Afghanistan Under Taliban Rule

What has changed? What remains the same?

Photo from the New York Times

Photo from the New York Times

Jack Thompson, Journalist

It has been a little over four months since the U.S. withdrew from Afghanistan in dramatic fashion, leaving the Taliban to their own devices. So, what was their next move? It should be noted that the Taliban claimed to the international community that native Afghans who fought against them, whether translators or actual militants, would not be targeted. In a Vice News video report however, reporter Isobel Yeoung found men claiming to be interpreters who had fought against the Taliban in jail, with several broken limbs and a clear lack of food and water. When following up with one of the men’s families, they were able to obtain documents confirming that the man was indeed a translator aiding Canadian task force troops as far back as 2007. 


Economically, the new government is in a waiting game with the western powers over frozen funds and aid. The government has shown that it expects a high level of cooperation from western power, though it is very unwilling to make concessions on human rights abuses that the western powers claim are grounds for withholding aid. Among these abuses, the Taliban have detained and beaten journalists and protesters, dissolved any kind of schooling for girls, and in some areas have brought back public executions. While doing so, they have invited the U.S. and other European countries to move their embassies back to Kabul, a request that seems laughable to countries that are withholding aid because of human rights abuses. While western powers are hesitant to engage with the new government, Afghanistan’s eastern neighbors are all incredibly enthusiastic about opening a dialogue. China, Russia and even India have all steadily been increasing their diplomatic relationships with the new government. This has become cause for concern among the western powers, as aid from these nations would squash the need for U.S. aid, further eliminating the hope of diplomacy between the U.S. and the Taliban government.
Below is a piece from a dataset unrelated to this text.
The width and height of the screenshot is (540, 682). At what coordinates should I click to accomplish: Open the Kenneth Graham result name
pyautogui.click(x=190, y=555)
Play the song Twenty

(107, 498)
All the while, on the surface the Taliban is desperately trying to give themselves a friendly name. While Vice’s Isobel Yeoung was in Afghanistan, her government minder sought to show that the quality of life in Kabul was incredibly high, all while carrying an assault rifle around. This was mostly due to the fact that while Yeoung was in Kabul, a mosque was attacked, killing 33 and injuring at least 70. ISIS-K, a group that split off from the Taliban in the early 2010s after viewing the Taliban as too moderate, was responsible for the attack. This attack showed to the international community that this government was not in power as comfortably as they had been showing. Overall, the takeaway from post-war Afghanistan is that, if you supported the Taliban, you are incredibly happy. If you are quite literally anyone else, you are not so happy, and if you are a woman, you no longer can have an education or a job. Despite this, the international community is still inching towards some semblance of diplomacy with this government, but they show no signs of changing the Taliban policies.